**Data**
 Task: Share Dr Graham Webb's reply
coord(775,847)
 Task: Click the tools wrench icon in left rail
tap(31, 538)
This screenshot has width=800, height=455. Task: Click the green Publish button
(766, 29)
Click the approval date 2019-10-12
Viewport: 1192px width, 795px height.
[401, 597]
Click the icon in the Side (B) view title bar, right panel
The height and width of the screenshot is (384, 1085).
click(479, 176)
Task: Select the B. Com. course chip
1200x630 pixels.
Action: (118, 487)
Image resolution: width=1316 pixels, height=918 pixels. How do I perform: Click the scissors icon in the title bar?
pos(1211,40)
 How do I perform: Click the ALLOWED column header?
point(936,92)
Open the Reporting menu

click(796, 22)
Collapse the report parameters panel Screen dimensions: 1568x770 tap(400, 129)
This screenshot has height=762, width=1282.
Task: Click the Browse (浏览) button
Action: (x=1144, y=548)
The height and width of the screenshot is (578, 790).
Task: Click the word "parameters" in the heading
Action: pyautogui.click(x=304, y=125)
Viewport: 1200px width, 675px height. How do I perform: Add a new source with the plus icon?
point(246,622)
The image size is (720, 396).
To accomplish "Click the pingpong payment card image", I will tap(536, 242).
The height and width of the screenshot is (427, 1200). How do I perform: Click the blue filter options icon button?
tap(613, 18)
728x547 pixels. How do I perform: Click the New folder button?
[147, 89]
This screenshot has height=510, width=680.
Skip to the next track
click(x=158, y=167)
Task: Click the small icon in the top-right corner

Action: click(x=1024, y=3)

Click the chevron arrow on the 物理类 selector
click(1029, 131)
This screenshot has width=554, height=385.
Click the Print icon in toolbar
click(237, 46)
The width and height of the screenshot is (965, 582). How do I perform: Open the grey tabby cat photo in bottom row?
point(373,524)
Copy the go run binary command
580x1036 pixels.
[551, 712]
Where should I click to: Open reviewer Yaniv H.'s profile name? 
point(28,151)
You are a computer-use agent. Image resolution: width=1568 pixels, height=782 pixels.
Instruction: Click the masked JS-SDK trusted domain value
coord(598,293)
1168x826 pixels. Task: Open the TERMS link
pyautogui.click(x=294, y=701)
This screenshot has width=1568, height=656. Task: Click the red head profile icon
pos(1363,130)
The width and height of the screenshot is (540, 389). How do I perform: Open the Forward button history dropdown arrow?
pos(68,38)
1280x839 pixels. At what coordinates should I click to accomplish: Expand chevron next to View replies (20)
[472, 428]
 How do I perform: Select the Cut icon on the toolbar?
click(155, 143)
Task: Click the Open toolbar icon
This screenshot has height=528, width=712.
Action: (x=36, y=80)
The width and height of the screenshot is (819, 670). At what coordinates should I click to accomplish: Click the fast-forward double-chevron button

**Task statement**
Recopy the whole listing exactly.

**Output**
 Task: Share Dr Graham Webb's reply
coord(775,847)
 Task: Click the tools wrench icon in left rail
tap(31, 538)
This screenshot has width=800, height=455. Task: Click the green Publish button
(766, 29)
Click the approval date 2019-10-12
Viewport: 1192px width, 795px height.
[401, 597]
Click the icon in the Side (B) view title bar, right panel
The height and width of the screenshot is (384, 1085).
click(479, 176)
Task: Select the B. Com. course chip
1200x630 pixels.
Action: (118, 487)
Image resolution: width=1316 pixels, height=918 pixels. How do I perform: Click the scissors icon in the title bar?
pos(1211,40)
 How do I perform: Click the ALLOWED column header?
point(936,92)
Open the Reporting menu

click(796, 22)
Collapse the report parameters panel Screen dimensions: 1568x770 tap(400, 129)
This screenshot has height=762, width=1282.
Task: Click the Browse (浏览) button
Action: (x=1144, y=548)
The height and width of the screenshot is (578, 790).
Task: Click the word "parameters" in the heading
Action: pyautogui.click(x=304, y=125)
Viewport: 1200px width, 675px height. How do I perform: Add a new source with the plus icon?
point(246,622)
The image size is (720, 396).
To accomplish "Click the pingpong payment card image", I will tap(536, 242).
The height and width of the screenshot is (427, 1200). How do I perform: Click the blue filter options icon button?
tap(613, 18)
728x547 pixels. How do I perform: Click the New folder button?
[147, 89]
This screenshot has height=510, width=680.
Skip to the next track
click(x=158, y=167)
Task: Click the small icon in the top-right corner

Action: click(x=1024, y=3)

Click the chevron arrow on the 物理类 selector
click(1029, 131)
This screenshot has width=554, height=385.
Click the Print icon in toolbar
click(237, 46)
The width and height of the screenshot is (965, 582). How do I perform: Open the grey tabby cat photo in bottom row?
point(373,524)
Copy the go run binary command
580x1036 pixels.
[551, 712]
Where should I click to: Open reviewer Yaniv H.'s profile name? 
point(28,151)
You are a computer-use agent. Image resolution: width=1568 pixels, height=782 pixels.
Instruction: Click the masked JS-SDK trusted domain value
coord(598,293)
1168x826 pixels. Task: Open the TERMS link
pyautogui.click(x=294, y=701)
This screenshot has width=1568, height=656. Task: Click the red head profile icon
pos(1363,130)
The width and height of the screenshot is (540, 389). How do I perform: Open the Forward button history dropdown arrow?
pos(68,38)
1280x839 pixels. At what coordinates should I click to accomplish: Expand chevron next to View replies (20)
[472, 428]
 How do I perform: Select the Cut icon on the toolbar?
click(155, 143)
Task: Click the Open toolbar icon
This screenshot has height=528, width=712.
Action: (x=36, y=80)
The width and height of the screenshot is (819, 670). At what coordinates should I click to accomplish: Click the fast-forward double-chevron button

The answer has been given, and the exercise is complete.